Varias de las cimas interpretativas de esta semana las han protagonizado dos clavecinistas franceses: Benjamin Alard y Jean Rondeau. Su manera de tocar es muy diferente, como también lo es su aspecto o su manera de vestir, pero ambos son dos bachianos consumados. El primero está grabando una integral de la obra para teclado del alemán en el sello Harmonia Mundi llamada a ser una referencia durante décadas. Sus recitales en la Alte Börse (al clave) y en la Sommersaal del Bach-Archiv (al clavicordio con pedales) han sido dos dechados de sensibilidad y poesía, especialmente el segundo, tocado de noche para menos de medio centenar de personas en una pequeña sala acorde con la sonoridad evanescente y casi fugitiva del clavicordio. Gracias al acoplamiento con un segundo instrumento provisto de pedales, escuchamos música organística con una sonoridad absolutamente diferente de la habitual: no “llenaba el aire todo”, como el órgano de Salinas al decir de Fray Luis, sino que, con nuestros oídos en permanente estado de alerta, las notas parecían escaparse raudas por las ventanas abiertas de la Sommersaal.
Ya se ha hablado aquí de las fascinantes Variaciones Goldberg que Jean Rondeau ha tocado en Leipzig con su cuarteto Nevermind. El día siguiente, en solitario, este joven con aspecto de ermitaño (o profeta) tocó en el Antiguo Ayuntamiento un recital que tenía la fantasía del Bach improvisador como eje central. Coincidió con Alard en una obra (la Toccata BWV 911) e hizo justicia a la transformación, el principio rector del festival, tocando piezas escritas originalmente para laúd, flauta (la Allemande de la Partita BWV 1013) o violín. Reservó para el final la Ciaccona de la Partita BWV 1004, adaptando al clave, y con ambas manos, la transcripción pianística de Brahms para la mano izquierda. Y, antes de tocarla, habló largamente sobre la muerte, día tras día, de tantas personas inocentes en las guerras que asolan el mundo. Rondeau toca con más libertad y laxitud agógica que Alard, pero con idéntica hondura y excelencia técnica. Fuera de programa, tocó el Aria de las llamadas Variaciones Goldberg y luego se lanzó a tocar, sin pausa, las cinco primeras: la transformación como motor del mundo.

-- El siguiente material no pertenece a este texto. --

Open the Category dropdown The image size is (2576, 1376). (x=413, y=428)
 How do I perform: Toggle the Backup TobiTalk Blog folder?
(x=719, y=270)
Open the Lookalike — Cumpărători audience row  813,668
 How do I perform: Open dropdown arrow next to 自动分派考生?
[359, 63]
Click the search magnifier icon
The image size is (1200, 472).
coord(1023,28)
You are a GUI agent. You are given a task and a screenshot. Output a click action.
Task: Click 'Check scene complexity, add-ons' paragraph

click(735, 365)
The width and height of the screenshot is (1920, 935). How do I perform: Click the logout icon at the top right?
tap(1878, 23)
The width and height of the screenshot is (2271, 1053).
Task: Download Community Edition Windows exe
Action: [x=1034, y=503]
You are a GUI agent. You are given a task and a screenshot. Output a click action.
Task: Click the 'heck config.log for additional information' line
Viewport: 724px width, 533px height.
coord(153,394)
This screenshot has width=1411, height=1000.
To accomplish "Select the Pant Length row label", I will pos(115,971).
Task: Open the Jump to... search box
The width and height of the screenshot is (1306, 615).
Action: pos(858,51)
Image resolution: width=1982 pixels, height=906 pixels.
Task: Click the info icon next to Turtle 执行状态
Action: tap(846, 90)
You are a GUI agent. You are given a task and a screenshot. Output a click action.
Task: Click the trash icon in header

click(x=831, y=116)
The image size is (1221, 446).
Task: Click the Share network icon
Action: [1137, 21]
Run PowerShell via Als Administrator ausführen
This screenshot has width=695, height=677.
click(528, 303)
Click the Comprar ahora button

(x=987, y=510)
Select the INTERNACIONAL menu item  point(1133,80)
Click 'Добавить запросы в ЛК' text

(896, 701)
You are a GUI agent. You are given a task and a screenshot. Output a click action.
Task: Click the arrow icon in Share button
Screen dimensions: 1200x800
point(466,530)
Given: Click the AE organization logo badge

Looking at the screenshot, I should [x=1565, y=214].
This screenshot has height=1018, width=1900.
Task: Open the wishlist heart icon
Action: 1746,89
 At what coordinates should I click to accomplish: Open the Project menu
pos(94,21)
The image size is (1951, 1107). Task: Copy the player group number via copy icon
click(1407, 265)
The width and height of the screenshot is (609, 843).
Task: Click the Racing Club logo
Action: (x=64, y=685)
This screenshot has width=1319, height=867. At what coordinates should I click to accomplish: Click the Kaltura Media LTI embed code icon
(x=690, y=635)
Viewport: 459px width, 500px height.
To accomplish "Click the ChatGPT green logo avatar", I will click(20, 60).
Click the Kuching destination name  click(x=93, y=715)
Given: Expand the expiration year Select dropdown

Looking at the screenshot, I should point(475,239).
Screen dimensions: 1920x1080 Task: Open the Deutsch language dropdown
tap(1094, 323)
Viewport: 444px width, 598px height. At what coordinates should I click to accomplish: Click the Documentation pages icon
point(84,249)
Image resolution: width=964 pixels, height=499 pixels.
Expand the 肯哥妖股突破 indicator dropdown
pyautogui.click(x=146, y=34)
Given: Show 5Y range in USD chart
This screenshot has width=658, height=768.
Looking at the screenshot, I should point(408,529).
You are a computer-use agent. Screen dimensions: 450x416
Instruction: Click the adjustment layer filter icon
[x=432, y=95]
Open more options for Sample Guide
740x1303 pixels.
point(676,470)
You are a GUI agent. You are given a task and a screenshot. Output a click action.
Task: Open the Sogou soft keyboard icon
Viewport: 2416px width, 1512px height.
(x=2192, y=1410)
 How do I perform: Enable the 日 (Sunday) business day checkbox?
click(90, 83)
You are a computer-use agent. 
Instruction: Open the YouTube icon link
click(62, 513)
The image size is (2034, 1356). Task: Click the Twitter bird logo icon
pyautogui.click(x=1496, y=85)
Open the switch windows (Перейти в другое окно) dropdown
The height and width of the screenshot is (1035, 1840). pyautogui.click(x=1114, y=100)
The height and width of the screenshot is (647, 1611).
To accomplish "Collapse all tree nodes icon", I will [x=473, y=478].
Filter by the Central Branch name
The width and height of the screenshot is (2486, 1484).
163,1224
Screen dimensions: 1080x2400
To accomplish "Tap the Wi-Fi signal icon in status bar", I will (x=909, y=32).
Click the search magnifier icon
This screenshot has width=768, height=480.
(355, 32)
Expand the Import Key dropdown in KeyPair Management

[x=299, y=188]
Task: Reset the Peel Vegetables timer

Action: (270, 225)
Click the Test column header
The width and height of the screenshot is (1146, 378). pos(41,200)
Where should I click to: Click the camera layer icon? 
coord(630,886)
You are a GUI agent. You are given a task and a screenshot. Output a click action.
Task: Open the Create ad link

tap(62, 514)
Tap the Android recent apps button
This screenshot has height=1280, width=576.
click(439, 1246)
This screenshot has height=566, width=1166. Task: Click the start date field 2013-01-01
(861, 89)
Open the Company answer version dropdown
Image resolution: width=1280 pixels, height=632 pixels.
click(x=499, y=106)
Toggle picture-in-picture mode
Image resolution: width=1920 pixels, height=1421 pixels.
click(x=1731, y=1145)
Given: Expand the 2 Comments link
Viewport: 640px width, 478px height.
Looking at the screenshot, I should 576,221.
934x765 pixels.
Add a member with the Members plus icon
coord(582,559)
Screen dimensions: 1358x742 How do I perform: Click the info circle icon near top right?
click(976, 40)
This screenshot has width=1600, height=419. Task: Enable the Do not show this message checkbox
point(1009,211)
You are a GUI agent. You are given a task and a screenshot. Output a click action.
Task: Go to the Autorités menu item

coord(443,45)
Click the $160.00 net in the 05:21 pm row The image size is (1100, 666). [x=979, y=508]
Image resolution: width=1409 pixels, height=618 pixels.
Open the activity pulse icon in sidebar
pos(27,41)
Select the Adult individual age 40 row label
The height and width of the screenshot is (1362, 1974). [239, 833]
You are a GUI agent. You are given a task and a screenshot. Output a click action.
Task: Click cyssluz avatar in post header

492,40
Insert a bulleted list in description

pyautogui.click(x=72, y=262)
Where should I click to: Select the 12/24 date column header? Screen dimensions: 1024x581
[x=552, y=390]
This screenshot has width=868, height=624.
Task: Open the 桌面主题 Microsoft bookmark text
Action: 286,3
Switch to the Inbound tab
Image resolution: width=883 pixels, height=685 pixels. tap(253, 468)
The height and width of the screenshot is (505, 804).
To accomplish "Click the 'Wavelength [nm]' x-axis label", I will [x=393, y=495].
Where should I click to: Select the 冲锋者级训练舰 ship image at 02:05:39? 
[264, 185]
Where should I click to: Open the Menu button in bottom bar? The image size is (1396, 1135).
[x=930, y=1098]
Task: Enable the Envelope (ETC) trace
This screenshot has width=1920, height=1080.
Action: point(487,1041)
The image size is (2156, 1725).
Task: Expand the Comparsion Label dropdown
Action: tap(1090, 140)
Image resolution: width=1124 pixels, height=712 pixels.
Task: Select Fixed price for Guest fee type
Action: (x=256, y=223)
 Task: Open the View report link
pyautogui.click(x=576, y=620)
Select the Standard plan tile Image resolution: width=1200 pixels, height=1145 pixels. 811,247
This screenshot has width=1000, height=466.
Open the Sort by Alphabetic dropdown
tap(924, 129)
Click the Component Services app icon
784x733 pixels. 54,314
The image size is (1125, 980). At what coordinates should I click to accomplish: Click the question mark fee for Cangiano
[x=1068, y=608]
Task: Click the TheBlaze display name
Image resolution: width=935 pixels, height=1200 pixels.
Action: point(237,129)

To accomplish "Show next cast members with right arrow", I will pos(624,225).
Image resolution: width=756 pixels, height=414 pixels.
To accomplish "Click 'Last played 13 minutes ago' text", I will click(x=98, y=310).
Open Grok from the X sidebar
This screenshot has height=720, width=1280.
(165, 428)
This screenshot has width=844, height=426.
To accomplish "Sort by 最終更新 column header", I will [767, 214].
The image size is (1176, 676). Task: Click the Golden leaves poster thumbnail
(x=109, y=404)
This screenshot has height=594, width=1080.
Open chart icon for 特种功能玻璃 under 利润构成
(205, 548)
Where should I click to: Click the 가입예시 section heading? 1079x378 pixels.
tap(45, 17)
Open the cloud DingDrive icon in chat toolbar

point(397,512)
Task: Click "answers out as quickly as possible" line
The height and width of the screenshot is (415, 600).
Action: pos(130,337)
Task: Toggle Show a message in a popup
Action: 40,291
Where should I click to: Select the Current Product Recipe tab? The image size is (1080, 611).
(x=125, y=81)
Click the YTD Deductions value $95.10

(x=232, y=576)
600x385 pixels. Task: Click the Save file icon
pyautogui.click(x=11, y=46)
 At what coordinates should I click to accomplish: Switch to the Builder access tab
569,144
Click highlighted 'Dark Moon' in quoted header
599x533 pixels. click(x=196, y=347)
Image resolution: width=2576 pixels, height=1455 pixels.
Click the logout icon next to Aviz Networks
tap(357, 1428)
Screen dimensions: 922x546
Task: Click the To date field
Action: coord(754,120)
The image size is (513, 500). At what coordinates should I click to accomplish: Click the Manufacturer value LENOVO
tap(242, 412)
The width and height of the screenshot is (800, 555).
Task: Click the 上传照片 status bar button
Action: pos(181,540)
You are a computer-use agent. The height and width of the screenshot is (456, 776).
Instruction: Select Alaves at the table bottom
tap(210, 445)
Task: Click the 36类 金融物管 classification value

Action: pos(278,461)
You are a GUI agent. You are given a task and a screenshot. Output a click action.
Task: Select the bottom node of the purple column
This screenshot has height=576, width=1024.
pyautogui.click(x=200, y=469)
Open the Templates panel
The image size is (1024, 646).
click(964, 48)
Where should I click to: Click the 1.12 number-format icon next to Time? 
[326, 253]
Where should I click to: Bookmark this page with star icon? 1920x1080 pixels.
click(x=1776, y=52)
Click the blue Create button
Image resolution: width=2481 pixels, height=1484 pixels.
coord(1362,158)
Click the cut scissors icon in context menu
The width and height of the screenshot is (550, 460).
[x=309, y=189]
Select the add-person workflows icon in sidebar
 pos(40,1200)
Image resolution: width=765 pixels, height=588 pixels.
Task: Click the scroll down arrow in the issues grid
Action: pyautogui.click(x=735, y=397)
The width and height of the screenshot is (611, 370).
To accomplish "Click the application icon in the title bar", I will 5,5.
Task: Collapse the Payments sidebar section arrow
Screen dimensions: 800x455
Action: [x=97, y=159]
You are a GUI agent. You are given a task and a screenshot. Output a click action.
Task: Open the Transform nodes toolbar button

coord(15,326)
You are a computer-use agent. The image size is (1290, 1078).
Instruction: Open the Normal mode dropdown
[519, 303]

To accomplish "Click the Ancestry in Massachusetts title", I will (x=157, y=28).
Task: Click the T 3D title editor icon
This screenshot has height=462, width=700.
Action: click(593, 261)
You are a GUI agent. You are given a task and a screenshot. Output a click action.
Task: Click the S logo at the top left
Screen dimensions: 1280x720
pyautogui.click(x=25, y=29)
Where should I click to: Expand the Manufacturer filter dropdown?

En esa misma sala histórica del Antiguo Ayuntamiento asistimos el viernes al muy emocionante acto de entrega de la Medalla Bach de este año al gran oboísta belga Marcel Ponseele, precedida de un discurso del musicólogo neerlandés Frans de Ruiter, consumido físicamente, pero tan elocuente como siempre en su laudatio. Propuso escuchar algunas antiguas grabaciones del premiado que despertaron escalofríos en muchos de los asistentes. En la Alte Börse triunfó el sábado por la mañana el violonchelista barroco sevillano Víctor García García (triunfador en el Concurso Bach de 2024), que tocó e improvisó como un joven maestro. En el Paulinum, la noche del viernes, el sexteto femenino Sjaella y el organista Lukas Pohle plantearon una alternancia constante de preludios corales de Bach y piezas vocales escritas para ellas por Laura Marconi y Gianluca Castelli. Al igual que sucedió en la Fundación Juan March en el concierto inaugural de esta temporada, cuesta imaginar un concierto mejor armado y mejor interpretado, cuidando también al máximo los aspectos puramente estéticos de la puesta en escena.
El domingo por la mañana, en fin, varios musicólogos presentaron ponencias a modo de homenaje, en su 85º cumpleaños, a Christoph Wolff, el gran patriarca actual del saber bachiano y cuyo último libro acaba de traducir entre nosotros la editorial Acantilado. Verlo de nuevo en Leipzig, en buena forma, ha sido un broche de oro para estos días transformadores. El año que viene, más Bachfest, cuyo lema, En diálogo, volverá a apelar a sus visitantes, que son quienes han elegido, mediante votación, sus 50 cantatas de Bach predilectas, que servirán de armazón central de su programación.